As you stroll through shelves at your favorite grocery store, bottle shop, or perhaps even a friends cellar the array of bottles is vibrant and at times overwhelming. Picking what beer to drink has now become an intense battle of the mind due to the massive variety of beer to be drank out there; do you go with the all-time favorite or venture off into uncharted waters and humble yourself to a style you’ve never had before? But, a question I believe myself and the crew here at BrewCoven think about quite often is; who are we really supporting?
In a world full of amazing beer to taste and try as you must, it can be hard to discern who or what is gaining from you purchasing their beer. To some they don’t think too deeply regarding such matters so long as they can guzzle their beer in peace. Others however like to see where their dollars end up, and this ladies and gentlemen is called consumer consciousness. The reason this is vital in the craft beer industry is it sets a defining characteristic between craft beer and corporate beer.
Now, since you’re reading this I’m sure your barleywine or barrel aged stout has had ample time to open up and ludely exude all its wonderful flavors so I shall make it quick. Craft Breweries tend to have a greater focus on connection with their community usually through fundraisers, locally sourcing ingredients, philanthropy, and bringing a sense of individualism through their beer. They represent the environment and people around them, the ones that drink in their tap room, and the ones who influenced fhem to grow what they are today. Beside the beautiful, artistic, and scientific aspect behind beer it is also good to note that Independent Craft Brewers must have less than 25 percent of the craft brewery owned or controlled (or equivalent economic interest) by an alcohol industry member that is not itself a craft brewer.

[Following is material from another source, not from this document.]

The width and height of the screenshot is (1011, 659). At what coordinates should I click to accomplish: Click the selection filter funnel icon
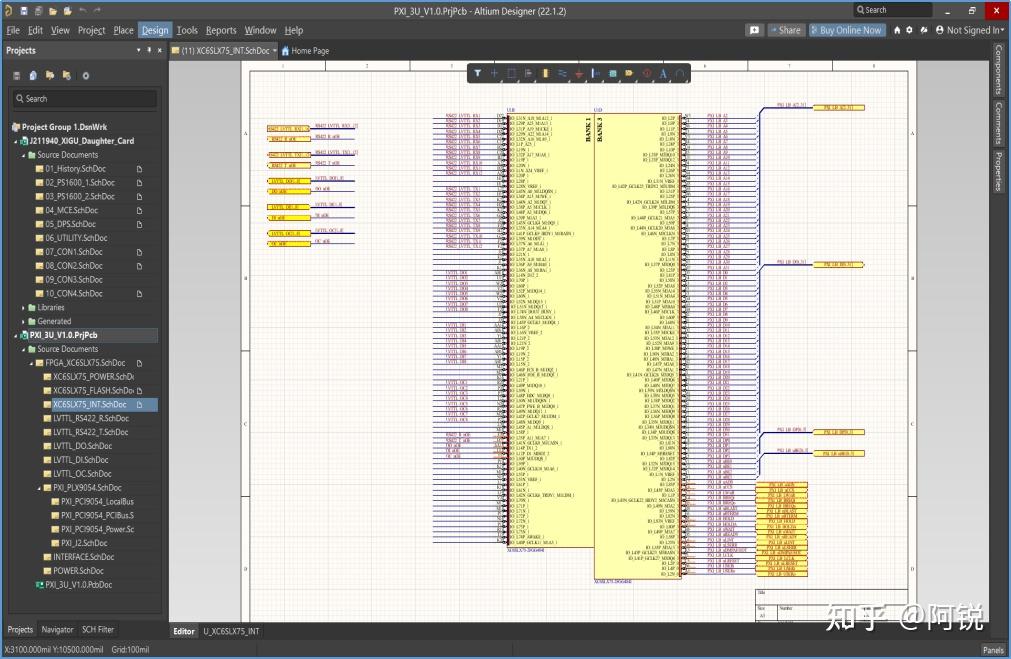pyautogui.click(x=477, y=73)
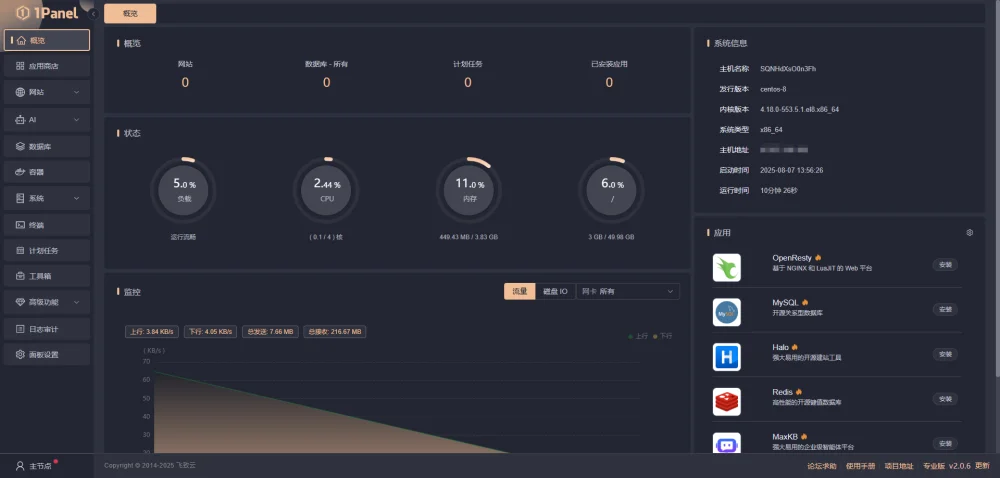
Task: Switch the monitor to 流量 view
Action: [520, 291]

Now, that being said there are awesome
breweries out there that have had part of their brewery bought whether it be for expansion means, increased production or distribution capacity, or merely just acquiring more capital. It doesn’t make them evil, but does relinquish control to an entity who may try to change or stray from the path the founders of the brewery originally had intended.
In the end it is hard to get mad at a brewery you supported and loved expand and grow because sometimes it does require stability in the form of capital from an outside source. But, if you have learned anything from the Boyscout it’s that corporate breweries are evil and suck. If you want to hear why, just tune into our podcasts and I can give you a much more honest explanation.
Take care, and remember drink craft not crap!